As the election results so clearly highlighted, America is a sharply divided country.
Tuesday’s election of Donald Trump as the president of the United States has been called many things — “unprecedented,” “shocking” and “stunning” among them.
“I have never been so disappointed in any election ever,” one Hillary Clinton supporter, 62-year-old Gayle Matteson, told The Washington Post in downtown St. Petersburg, Fla. “I feel sorry for the Muslims, the Hispanics, the African Americans, and especially women.”
These people’s feelings and fears were perhaps best captured in an off-the-cuff, emotional soliloquy offered by Van Jones, a CNN political commentator and Democratic strategist.
As it became clear that Trump was closing in on a projected victory, Jones gave voice to the sentiment many were sharing on Twitter — that race played an important part in the election, and many feel disenfranchised by the results.
“People have talked about a miracle,” he began, discussing Trump’s upset victory over Clinton. “I’m hearing about a nightmare.”
Jones, who is African American, questioned how parents could explain to their children how Americans elected a man widely labeled as a bigot and a racist.
“It’s hard to be a parent tonight for a lot of us,” Jones said. “You tell your kids, ‘Don’t be a bully.’ You tell your kids, ‘Don’t be a bigot.’ You tell your kids, ‘Do your homework and be prepared.’ And then you have this outcome, and you have people putting children to bed tonight, and they’re afraid of breakfast. They’re afraid of ‘How do I explain this to my children?’”
This was a common refrain among liberals on Twitter.
Jones continued, “I have Muslim friends who are texting me tonight, saying, ‘Should I leave the country?’ I have families of immigrants that are terrified tonight.”
He opined that although the unprecedented election results were partly “a rebellion against the elites” and “a complete reinvention of politics and polls,” that “it was also something else” — what he called a “white-lash” against an increasingly diverse country led by its black president for the past eight years.
“This was a white-lash,” Jones said. “This was a white-lash against a changing country. It was a white-lash against a black president, in part.”
Added Jones, “And that’s the part where the pain comes.”
As he spoke, the usually stoic Jones appeared to be choked up, almost fighting back tears on live television.

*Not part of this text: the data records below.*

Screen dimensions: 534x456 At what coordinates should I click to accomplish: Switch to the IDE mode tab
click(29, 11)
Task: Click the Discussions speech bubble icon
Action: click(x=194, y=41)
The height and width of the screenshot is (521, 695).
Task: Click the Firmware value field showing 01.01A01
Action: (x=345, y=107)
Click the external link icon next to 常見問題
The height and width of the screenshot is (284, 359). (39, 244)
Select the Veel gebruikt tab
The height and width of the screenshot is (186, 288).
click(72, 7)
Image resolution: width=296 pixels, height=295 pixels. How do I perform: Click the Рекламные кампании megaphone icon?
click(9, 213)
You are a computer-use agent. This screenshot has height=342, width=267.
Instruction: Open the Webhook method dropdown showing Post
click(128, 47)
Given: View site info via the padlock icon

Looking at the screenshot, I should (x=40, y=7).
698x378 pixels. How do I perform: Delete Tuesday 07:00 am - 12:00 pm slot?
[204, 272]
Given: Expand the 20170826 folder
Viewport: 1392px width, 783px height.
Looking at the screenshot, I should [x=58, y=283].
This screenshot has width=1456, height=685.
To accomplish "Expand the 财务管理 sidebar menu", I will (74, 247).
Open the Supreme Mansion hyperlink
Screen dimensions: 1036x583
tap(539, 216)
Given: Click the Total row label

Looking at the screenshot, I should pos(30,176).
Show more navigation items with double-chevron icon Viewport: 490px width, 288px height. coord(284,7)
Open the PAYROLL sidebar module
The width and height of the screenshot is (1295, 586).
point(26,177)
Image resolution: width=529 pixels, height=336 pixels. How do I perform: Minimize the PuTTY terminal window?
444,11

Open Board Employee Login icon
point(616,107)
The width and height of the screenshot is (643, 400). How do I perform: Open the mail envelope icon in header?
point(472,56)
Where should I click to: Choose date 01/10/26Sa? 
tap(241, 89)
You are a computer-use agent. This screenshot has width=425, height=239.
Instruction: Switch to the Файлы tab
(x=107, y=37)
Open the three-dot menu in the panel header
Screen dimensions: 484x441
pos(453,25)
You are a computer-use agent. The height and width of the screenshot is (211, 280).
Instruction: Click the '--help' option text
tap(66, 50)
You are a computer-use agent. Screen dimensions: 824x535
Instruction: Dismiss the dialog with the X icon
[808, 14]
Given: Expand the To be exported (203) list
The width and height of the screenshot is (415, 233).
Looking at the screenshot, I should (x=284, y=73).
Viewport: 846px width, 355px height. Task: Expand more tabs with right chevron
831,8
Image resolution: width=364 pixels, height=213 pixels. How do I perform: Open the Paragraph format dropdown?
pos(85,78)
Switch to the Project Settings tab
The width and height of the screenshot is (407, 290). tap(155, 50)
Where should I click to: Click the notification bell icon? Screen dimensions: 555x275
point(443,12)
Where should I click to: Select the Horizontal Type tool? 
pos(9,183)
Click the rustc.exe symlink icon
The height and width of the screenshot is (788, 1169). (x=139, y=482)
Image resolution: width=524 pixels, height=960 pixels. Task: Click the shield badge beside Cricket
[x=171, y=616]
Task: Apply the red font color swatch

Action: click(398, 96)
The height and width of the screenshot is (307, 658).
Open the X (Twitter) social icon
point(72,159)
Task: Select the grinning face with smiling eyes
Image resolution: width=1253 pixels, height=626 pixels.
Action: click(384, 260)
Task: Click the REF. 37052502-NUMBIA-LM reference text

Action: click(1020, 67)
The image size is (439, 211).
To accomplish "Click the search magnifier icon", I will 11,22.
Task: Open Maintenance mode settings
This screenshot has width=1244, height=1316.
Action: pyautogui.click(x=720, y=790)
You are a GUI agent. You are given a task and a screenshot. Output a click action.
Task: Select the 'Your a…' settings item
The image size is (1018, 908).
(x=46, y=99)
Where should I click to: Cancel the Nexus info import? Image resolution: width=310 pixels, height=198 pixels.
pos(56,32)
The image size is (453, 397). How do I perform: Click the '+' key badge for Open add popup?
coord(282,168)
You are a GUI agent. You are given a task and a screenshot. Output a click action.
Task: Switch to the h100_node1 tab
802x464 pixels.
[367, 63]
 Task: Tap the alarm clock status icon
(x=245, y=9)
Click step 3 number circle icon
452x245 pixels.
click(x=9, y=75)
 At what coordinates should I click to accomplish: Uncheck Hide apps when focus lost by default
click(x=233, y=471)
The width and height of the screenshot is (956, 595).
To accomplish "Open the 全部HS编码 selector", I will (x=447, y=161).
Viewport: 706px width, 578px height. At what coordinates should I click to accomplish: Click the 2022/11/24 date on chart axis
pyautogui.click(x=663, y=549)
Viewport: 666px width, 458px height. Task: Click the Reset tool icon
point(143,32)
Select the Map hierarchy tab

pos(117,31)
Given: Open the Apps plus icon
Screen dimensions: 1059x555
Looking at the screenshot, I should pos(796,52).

“When you say you want to take your country back, you’ve got a lot of people who feel that we’re not represented well either,” Jones said. “But we don’t want to feel that someone has been elected by throwing away some of us to appeal more deeply to others. This is a deeply painful moment tonight.”
It’s certainly a feeling many agree with.
In an op-ed for the New York Times, Roxane Gay wrote, “I was confident [Trump would lose] because I thought there were more Americans who believe in progress and equality than there were Americans who were racist, xenophobic, misogynistic and homophobic.”
A bigger part of tonight’s story is that millions and millions of Americans are willing to vote for a candidate who has been endorsed by the Klan. They are willing to vote for a candidate who has displayed open contempt for women. They are willing to vote for a candidate whose base is openly hostile to people of color, immigrants and Muslims. We cannot ignore the hate that Mr. Trump both encourages and allows to flourish. I am terrified that the more virulent of Mr. Trump’s base will see his election as permission to act on hatred.
Meanwhile, Vox, a left-leaning outlet, published a piece titled “Donald Trump’s win tells people of color they aren’t welcome in America.”
Many thanked Jones on Twitter for speaking his mind, including NBA star Stephen Curry.
Many others, though, accused him of furthering the racial divide in America.
“I don’t agree with Van Jones ‘cos Trump reached out to race and tribe in America,” one user tweeted. “Talentless race-bait. Crying on television is not professional, child. Were ’08 and ’12 BLACKLASH, clueless racist?” asked another. “Van Jones continues the division. When will we be AMERICANS? When will you see us all the same?” tweeted a third.
At one point, Jones stated, “Donald Trump has a responsibility tonight to come out and reassure people that he is going to be the president of all the people he insulted and offended and brushed aside.”
To Trump’s credit, he did as much in his victory speech from the Hilton Hotel in New York City.
Calling his campaign, “a movement comprised of Americans from all races, religions, backgrounds and beliefs,” he said, “Now it’s time for America to bind the wounds of division; have to get together. To all Republicans and Democrats and independents across this nation, I say it is time for us to come together as one united people.”
Later in his speech, the president-elect said, “I pledge to every citizen of our land that I will be president for all Americans, and this is so important to me.”
Still, a speech wasn’t enough to change the feelings of the many who agree with Jones.
As David Remnick wrote early Wednesday morning in a New Yorker piece titled “An American Tragedy,” Trump “will strike fear into the hearts of the vulnerable, the weak, and, above all, the many varieties of Other whom he has so deeply insulted. The African-American Other. The Hispanic Other. The female Other. The Jewish and Muslim Other.”
On Wednesday morning it appeared that, to some, Trump already has.